• _DOKUMENTAUSZUG_
+--
Jetzt paßt die Verteilung.   

Beim Anschluß zum Austrittsflansch keinen Bogen, sondern ein 100er T-Stück setzen, dann hast du das Überlaufrohr auch schon fertig.   
Verstanden?


Gruß Rainer


----------



## Teichforum.info (25. Apr. 2006)

Hallo Rainer!

Ok, kein Bogen dafür T-Stück.  

Danke und

Gruß, Mauri


----------



## Teichforum.info (26. Apr. 2006)

Hallo Mauri,

beobachte deinen Bau auch schon die ganze Zeit. Bin ebenfalls gerade dabei einen zu bauen. Ich mach es allerdings komplett aus HT Rohr. Ich bekomme 45 Kerzen hinein, musste jedoch meinen Abgang an eine Seite und nicht in die Mitte legen. Werde auch mal ein paar Fotos schießen und einstellen.

Viel Spass weiterhin beim bauen.


----------



## Teichforum.info (28. Apr. 2006)

Heiliges Posaunenrohr! Ist das eine übele Angelegenheit mit dem PVC verkleben. Auch wenn man es draußen verarbeitet stinkt es wie die Hölle.

Aber ich hoffe das dass alles mal ein ende nimmt! Was ich aber zum Glück nicht glaube, sonst hätte ich nähmlich nichts mehr zu tun.  

Gruß Mauri


----------



## Teichforum.info (1. Mai 2006)

Hallo Leute!

Heute habe ich den Filterschacht gegraben, ........... 5m³ Erde  .
*
Das ist ein Freund von mir!*  




*Germans Next Bau Model* 8) 




*ICH, HÖCHST PERSÖHNLICH*    *Leider hat es nur geregnet*  








*LxBxT 2,40x1,00x1,00*





Gruß Mauri


----------



## Teichforum.info (2. Mai 2006)
+--
• _DATENAUSZUG_
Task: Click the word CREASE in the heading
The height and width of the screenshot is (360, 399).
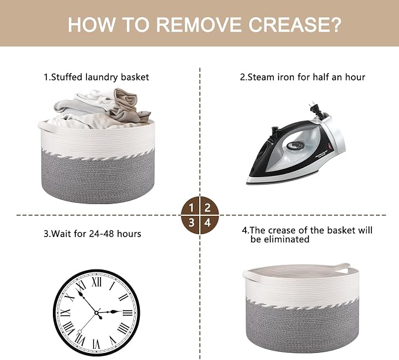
+--
• _ZIEL 1_
Beantworte anhand des Forenauszugs zum Filterbau diese Fragen:
(a) Was soll beim Anschluss zum Austrittsflansch statt eines Bogens gesetzt werden?
(b) Wie viele Kerzen passen laut dem Beitrag vom 26. Apr. 2006 in den dort beschriebenen Bau?
(c) Welche Maße werden im Beitrag vom 1. Mai 2006 unter „LxBxT“ angegeben?
• _ZIEL 2_
Schreib den Forenauszug zum Filterbau weiter und setz direkt nach seiner letzten Zeile an.

• _ANTWORT 1_
(a) Ein 100er T-Stück.
(b) 45 Kerzen.
(c) 2,40x1,00x1,00.

• _ANTWORT 2_
*Ich habe alles nochmal überarbeitet!
LxBxT 2,65x1,20x1,40*









*Insgesamt habe ich in zwei Tagen 6,1m³*  *Erde da rausgehollt.*





*Werde jetzt doch eine Bodenplatte und Wände aus Beton machen.*


----------



## Teichforum.info (11. Mai 2006)




----------



## Teichforum.info (11. Mai 2006)

schaut sehr massiv aus  bin schon mächtig gespannt wie's weiter geht


----------



## Teichforum.info (7. Juni 2006)

Hi Leute!

Habe heute ausgeschalt.


----------



## Teichforum.info (7. Juni 2006)

nur mal so ne Frage Maurizio: 

Wo sind die Durchführungslöcher? 

ich seh da irgendwie keine.   


Gruß Rainer


----------



## Teichforum.info (7. Juni 2006)

Hi Rainer!

Ich habe noch keine gemacht.  

Unser interner Heizungsbauer macht mir Kernbohrungen. 

Wollte erst mal die Rohre legen.


----------



## Teichforum.info (7. Juni 2006)

ah, na dann is gut.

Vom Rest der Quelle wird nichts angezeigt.